The hub 2 has a retaining member 10 made of a magnetic material. Reference numeral 11 denotes an attraction magnet fixed to the retaining member 10 and faces the core 12 of the winding assembly 6.

With this configuration, even if vibration or impact is applied to the motor, the floating body is prevented from floating due to the attraction force generated between the attraction magnet and the winding assembly. Also, when the rotating body moves in the thrust direction, it can be reliably prevented from coming off by slidingly contacting the bearing.

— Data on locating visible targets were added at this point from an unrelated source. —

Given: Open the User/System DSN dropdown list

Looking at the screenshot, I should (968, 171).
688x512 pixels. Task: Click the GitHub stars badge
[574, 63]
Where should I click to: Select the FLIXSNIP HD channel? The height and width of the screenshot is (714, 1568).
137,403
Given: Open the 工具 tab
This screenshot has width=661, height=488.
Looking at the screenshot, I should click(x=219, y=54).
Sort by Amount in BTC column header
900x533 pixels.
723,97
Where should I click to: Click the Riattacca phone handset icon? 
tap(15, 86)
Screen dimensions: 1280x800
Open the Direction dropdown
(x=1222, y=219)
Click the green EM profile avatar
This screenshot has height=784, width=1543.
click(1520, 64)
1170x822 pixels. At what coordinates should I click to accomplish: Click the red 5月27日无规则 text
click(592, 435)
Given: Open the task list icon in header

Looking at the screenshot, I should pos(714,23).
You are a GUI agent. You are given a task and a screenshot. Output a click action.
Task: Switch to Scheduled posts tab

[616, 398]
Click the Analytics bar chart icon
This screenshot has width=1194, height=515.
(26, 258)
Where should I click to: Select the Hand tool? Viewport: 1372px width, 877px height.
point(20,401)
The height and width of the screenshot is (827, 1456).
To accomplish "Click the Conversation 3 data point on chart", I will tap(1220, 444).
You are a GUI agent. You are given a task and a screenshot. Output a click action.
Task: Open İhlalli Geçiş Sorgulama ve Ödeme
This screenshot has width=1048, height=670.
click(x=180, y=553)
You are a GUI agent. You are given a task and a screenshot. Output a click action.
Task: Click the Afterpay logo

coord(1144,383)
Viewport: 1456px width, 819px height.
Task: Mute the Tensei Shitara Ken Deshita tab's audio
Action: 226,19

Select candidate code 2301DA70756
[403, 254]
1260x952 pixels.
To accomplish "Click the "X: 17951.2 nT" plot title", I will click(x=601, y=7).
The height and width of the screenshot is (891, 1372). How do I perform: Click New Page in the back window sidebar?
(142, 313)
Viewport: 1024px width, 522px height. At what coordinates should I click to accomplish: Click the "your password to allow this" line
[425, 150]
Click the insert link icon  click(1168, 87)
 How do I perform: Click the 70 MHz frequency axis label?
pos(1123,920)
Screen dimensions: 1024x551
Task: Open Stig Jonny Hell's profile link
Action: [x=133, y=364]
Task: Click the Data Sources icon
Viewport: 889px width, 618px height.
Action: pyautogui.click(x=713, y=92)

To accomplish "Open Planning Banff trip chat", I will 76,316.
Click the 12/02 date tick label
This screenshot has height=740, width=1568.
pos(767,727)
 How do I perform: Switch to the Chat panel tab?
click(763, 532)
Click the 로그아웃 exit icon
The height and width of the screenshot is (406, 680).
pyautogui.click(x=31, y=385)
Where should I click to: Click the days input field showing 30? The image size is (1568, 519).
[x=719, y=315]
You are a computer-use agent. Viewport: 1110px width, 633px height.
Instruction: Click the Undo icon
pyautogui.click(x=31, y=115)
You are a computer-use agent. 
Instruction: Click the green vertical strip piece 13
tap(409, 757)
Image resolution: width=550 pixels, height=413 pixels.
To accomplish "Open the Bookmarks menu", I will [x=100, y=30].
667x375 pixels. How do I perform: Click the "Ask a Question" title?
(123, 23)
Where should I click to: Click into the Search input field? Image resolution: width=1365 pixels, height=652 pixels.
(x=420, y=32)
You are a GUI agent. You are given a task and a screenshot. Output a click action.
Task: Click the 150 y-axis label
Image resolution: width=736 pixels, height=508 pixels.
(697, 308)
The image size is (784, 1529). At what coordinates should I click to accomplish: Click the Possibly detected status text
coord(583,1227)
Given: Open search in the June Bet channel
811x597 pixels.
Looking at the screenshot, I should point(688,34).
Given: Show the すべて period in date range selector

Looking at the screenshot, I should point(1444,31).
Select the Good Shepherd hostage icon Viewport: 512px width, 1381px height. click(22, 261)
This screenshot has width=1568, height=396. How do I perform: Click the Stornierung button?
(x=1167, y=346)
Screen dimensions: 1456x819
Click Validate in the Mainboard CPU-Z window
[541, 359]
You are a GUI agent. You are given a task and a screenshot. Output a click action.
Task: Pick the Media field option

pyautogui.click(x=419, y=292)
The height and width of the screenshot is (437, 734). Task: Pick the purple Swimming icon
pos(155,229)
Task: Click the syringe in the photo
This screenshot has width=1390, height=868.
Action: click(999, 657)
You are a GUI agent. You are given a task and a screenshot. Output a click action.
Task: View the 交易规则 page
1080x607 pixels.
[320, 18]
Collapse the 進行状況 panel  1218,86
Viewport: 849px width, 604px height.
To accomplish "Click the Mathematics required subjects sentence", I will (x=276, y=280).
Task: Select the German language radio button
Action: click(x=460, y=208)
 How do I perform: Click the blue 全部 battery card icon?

[0015] The retainer also serves as a shield for preventing magnetic flux leakage from the attraction magnet. Although the embodiment in which the bearing is constituted by a hydrodynamic bearing is described, it goes without saying that the same effect can be obtained even in a motor in which the bearing is constituted by a sintered oil-impregnated bearing.

[0016]

As described above, according to the present invention, there are obtained advantageous effects that the rotor can be prevented from coming off and floating, and the vibration of the motor in both the radial and axial directions can be reduced.

[Brief description of the drawings]

FIG. 1 is a sectional view of a spindle motor according to the present invention.

FIG. 2 is a cross-sectional view of a conventional spindle motor.

FIG. 3 is a sectional view of another conventional spindle motor.

[Explanation of symbols]

 DESCRIPTION OF SYMBOLS 1 Rotating shaft 4 Bracket 6 Winding assembly 7 Bearing 10 Retaining 11 Attraction magnet 12 Core

Claims (3)

[Claims] 1. A rotating shaft, a bearing rotatably supporting the rotating shaft, a hub fixed to the rotating shaft, a stopper made of a magnetic material fixed to the hub, and attached to the stopper. Suction magnet, a bracket for holding the bearing, and a winding assembly fixed to the bracket, the suction magnet faces the core of the winding assembly, and the retainer is used when the rotating body moves. Spindle motor that only comes into sliding contact with the bearing. 2. The spindle motor according to claim 1, wherein the bearing comprises a hydrodynamic bearing provided with a herringbone groove or the like. 3. The spindle motor according to claim 1, wherein the bearing is a sintered oil-impregnated bearing.